Stored data:
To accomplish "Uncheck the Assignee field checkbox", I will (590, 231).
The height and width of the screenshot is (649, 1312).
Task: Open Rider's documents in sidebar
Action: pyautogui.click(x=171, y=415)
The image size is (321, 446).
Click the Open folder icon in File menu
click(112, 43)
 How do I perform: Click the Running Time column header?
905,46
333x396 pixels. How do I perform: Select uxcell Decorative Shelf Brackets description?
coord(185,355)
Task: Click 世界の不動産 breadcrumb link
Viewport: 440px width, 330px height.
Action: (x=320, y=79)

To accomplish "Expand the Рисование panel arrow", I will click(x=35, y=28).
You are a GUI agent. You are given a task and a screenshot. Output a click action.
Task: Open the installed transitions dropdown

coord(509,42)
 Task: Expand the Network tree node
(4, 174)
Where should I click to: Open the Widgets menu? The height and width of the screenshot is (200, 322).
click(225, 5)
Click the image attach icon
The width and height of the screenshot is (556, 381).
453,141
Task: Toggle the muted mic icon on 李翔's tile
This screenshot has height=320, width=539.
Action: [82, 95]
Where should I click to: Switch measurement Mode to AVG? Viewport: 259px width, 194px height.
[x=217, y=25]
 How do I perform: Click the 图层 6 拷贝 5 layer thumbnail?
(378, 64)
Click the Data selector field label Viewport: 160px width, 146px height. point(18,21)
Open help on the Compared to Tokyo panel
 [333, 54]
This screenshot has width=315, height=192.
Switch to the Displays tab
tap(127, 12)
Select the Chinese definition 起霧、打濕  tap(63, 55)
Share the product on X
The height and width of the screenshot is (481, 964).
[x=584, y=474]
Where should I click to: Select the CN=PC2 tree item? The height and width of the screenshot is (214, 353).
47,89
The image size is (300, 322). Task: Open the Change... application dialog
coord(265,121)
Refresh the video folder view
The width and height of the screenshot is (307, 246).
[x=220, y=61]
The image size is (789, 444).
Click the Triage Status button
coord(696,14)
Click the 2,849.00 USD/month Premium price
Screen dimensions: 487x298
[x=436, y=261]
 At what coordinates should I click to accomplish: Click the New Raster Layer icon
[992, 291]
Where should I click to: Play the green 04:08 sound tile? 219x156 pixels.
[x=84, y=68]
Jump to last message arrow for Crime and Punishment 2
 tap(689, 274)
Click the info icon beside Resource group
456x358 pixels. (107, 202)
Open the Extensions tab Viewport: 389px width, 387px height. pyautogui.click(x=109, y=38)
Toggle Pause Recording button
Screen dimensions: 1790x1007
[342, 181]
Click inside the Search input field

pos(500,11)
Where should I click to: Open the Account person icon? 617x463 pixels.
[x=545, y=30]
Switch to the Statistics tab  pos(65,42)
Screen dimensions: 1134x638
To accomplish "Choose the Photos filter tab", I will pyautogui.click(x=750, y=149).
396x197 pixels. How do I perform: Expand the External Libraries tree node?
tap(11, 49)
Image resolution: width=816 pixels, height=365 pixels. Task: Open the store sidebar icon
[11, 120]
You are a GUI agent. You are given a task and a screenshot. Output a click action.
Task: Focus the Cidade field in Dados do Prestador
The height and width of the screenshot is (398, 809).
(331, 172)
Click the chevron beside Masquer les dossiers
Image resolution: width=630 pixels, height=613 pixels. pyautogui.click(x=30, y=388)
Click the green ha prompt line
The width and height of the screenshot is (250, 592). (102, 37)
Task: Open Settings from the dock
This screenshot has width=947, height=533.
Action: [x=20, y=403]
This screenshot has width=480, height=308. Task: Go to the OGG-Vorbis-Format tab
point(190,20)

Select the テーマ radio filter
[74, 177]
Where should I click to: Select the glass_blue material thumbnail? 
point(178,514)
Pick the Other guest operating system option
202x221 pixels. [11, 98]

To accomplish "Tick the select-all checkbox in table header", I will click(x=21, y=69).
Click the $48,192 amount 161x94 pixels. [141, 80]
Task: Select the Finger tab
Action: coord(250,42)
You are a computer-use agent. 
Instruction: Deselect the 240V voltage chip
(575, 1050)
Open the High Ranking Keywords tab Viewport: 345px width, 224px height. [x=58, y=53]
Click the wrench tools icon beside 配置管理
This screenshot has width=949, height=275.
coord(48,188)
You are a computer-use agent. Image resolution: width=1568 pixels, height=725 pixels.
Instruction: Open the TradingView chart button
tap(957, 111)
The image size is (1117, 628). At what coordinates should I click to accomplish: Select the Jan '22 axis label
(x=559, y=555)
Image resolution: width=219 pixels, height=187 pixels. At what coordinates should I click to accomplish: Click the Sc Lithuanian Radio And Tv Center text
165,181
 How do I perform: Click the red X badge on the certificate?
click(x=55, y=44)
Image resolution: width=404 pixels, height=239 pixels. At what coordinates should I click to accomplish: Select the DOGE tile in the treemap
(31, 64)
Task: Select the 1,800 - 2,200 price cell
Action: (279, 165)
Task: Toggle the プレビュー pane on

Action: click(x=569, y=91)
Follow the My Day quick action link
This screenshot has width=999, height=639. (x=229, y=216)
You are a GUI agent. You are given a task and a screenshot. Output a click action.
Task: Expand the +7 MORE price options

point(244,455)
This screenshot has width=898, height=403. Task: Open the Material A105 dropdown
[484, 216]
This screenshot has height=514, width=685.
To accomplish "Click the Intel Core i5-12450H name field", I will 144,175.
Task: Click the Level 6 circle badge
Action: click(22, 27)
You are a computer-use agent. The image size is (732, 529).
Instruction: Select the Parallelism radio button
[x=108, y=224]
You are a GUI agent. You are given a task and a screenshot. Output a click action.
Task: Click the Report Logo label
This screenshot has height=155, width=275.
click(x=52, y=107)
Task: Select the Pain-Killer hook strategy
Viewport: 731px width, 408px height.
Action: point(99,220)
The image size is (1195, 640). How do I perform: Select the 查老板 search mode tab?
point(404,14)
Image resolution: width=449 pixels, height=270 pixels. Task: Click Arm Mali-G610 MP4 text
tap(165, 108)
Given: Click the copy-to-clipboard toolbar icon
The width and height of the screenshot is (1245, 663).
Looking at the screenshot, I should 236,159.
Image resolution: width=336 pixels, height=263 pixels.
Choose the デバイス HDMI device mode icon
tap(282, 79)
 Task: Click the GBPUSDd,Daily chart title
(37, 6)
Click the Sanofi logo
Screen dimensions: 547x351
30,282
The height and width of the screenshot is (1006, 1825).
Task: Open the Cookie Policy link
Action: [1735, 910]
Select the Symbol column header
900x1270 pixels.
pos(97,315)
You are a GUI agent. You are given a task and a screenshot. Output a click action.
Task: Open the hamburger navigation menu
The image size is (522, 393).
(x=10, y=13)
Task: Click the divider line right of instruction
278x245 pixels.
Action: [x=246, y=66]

Work to be completed>
How many lines in the records contain the string "computer"? Give the number by itself.

Answer area>
3